'''

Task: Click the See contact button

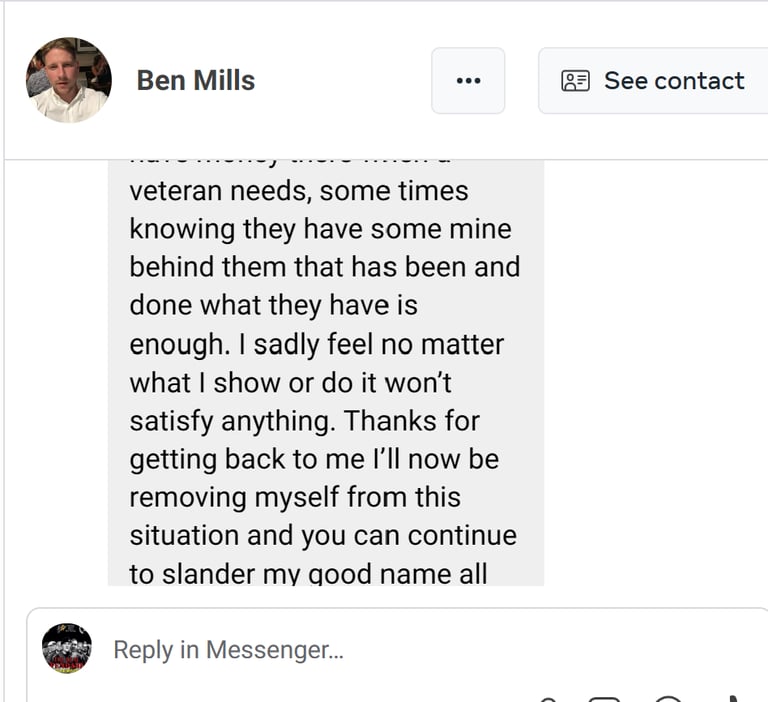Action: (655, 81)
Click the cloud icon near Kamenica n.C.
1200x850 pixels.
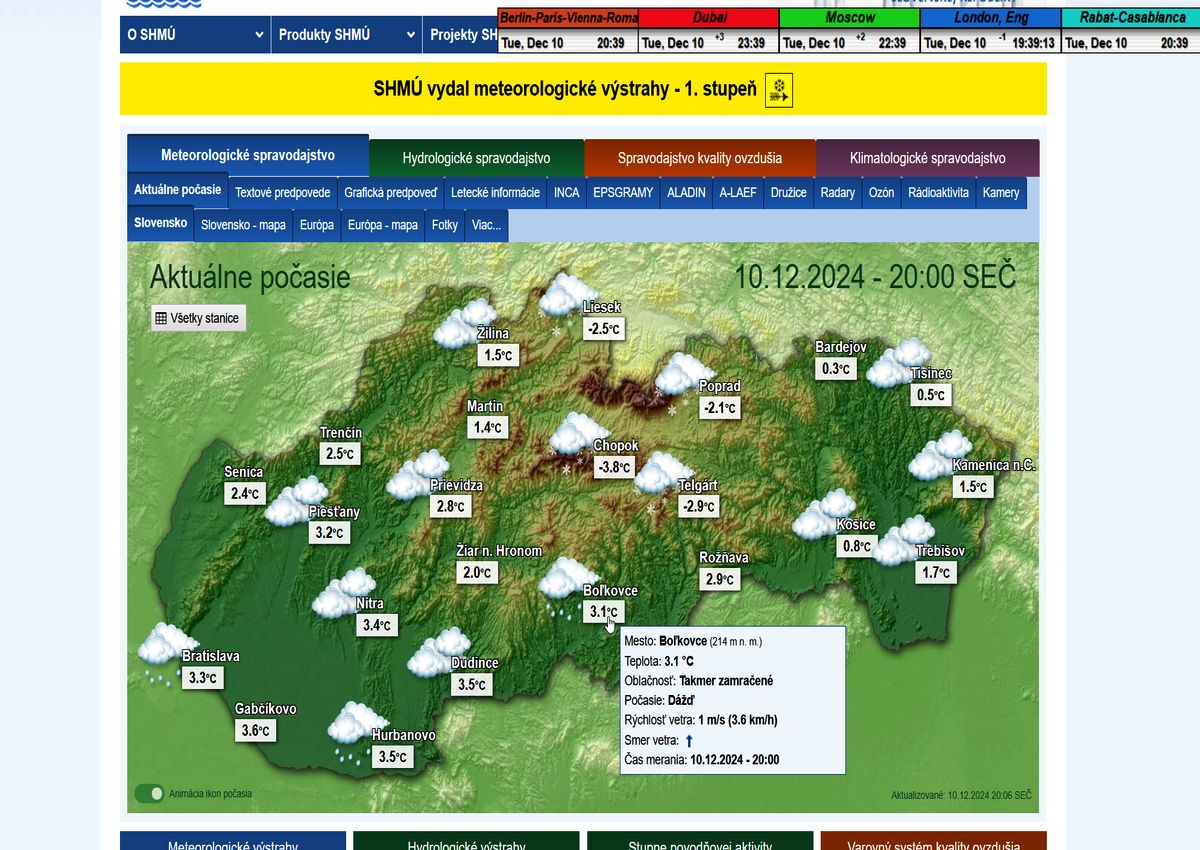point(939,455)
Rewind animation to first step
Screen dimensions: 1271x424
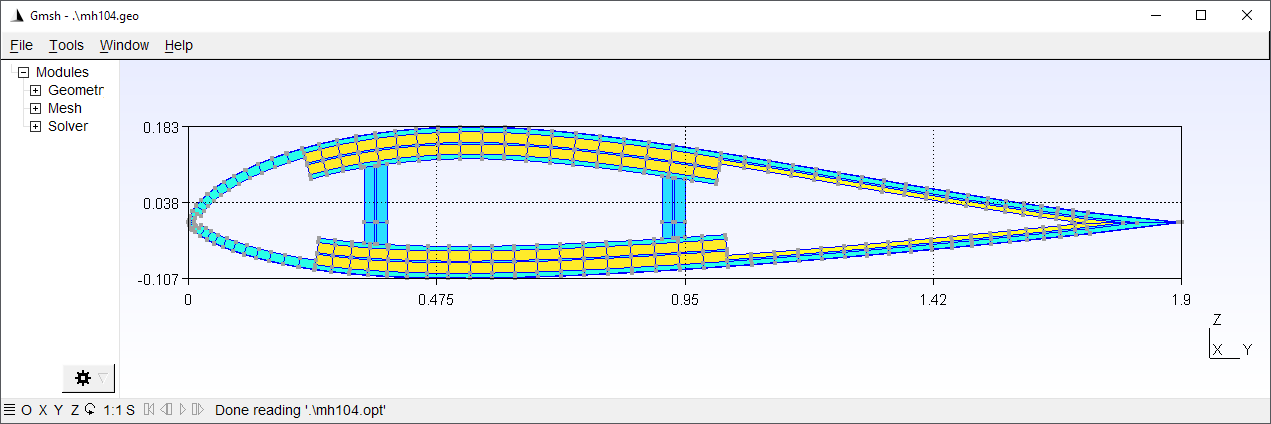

'''
'''

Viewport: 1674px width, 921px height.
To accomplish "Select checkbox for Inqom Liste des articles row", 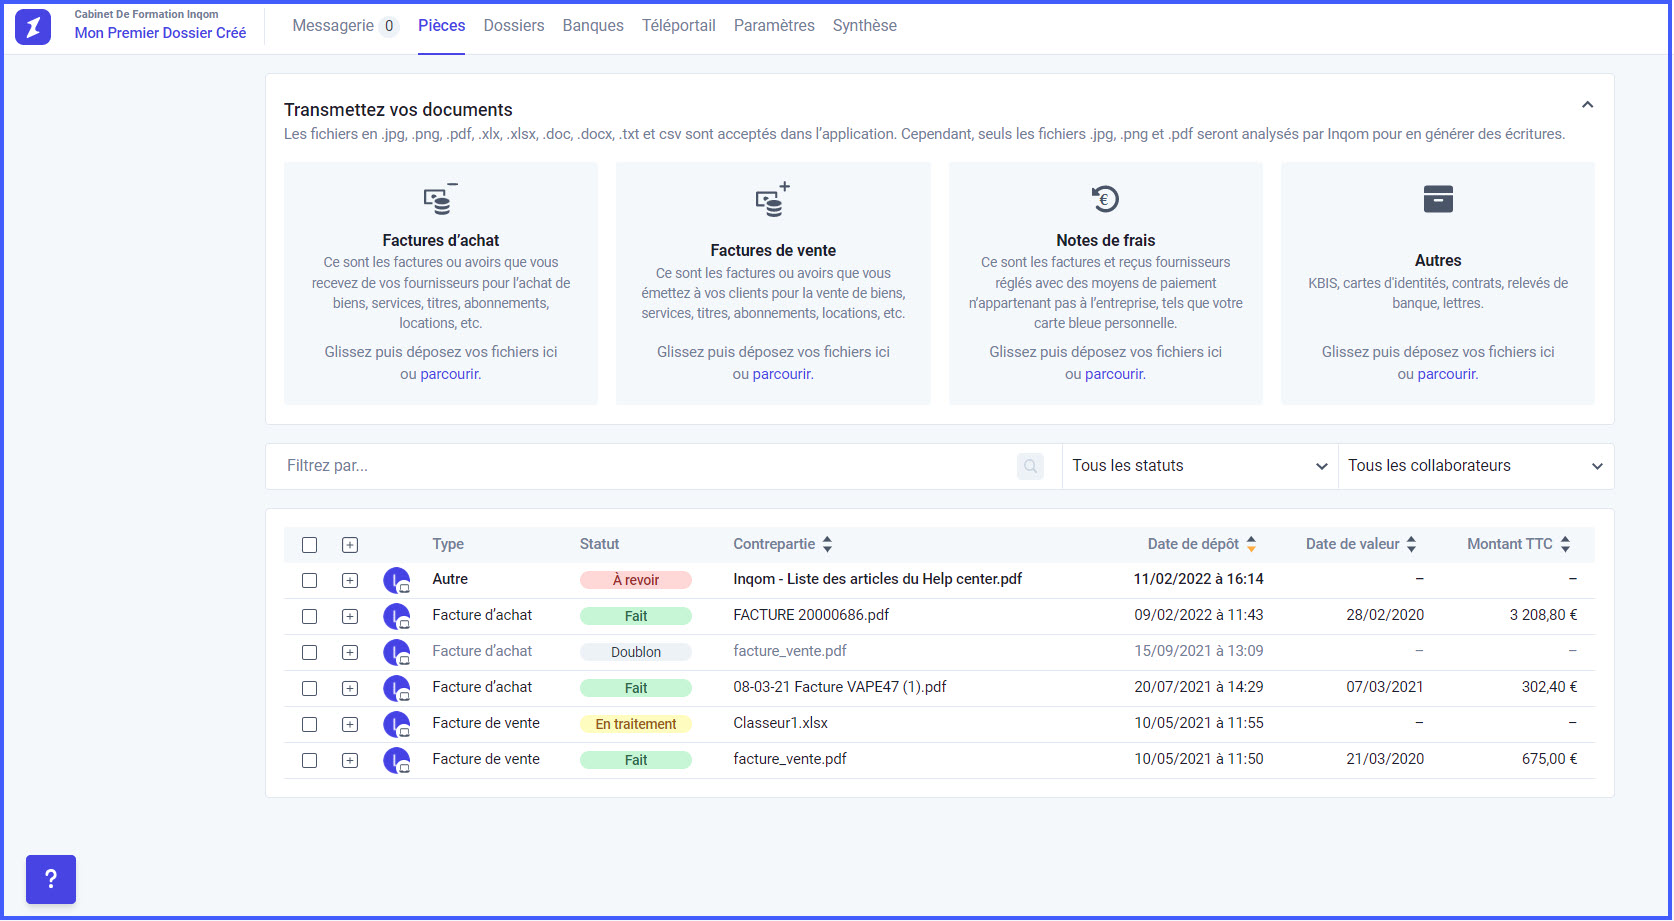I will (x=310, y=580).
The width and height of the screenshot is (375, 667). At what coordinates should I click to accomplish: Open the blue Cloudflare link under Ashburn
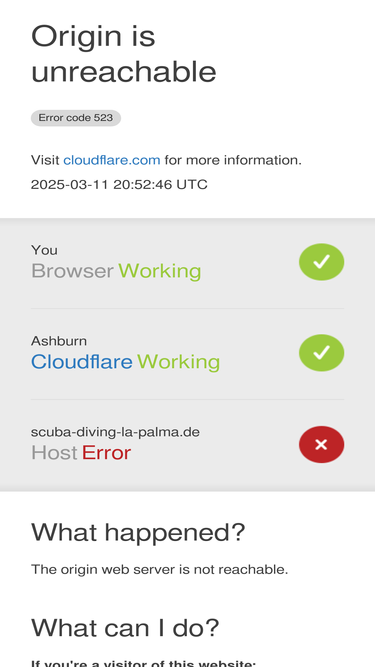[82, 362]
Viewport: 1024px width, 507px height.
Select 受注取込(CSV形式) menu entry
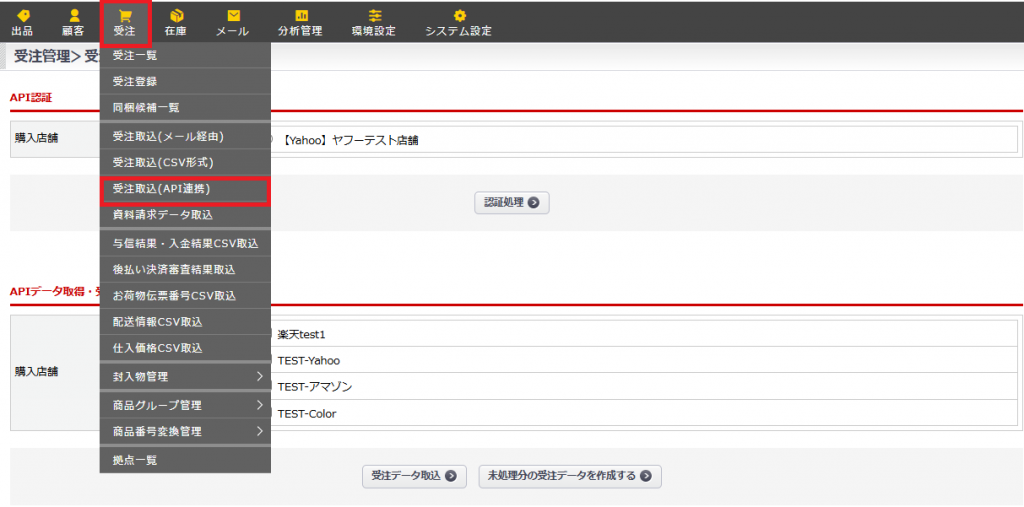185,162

'''

What the task asks:
Your answer should be the lines above, from the line containing "Rewind animation to first step" up to and including the line containing "Screen dimensions: 1271x424", reproduced exactly and with nothing else.

Answer space:
Rewind animation to first step
Screen dimensions: 1271x424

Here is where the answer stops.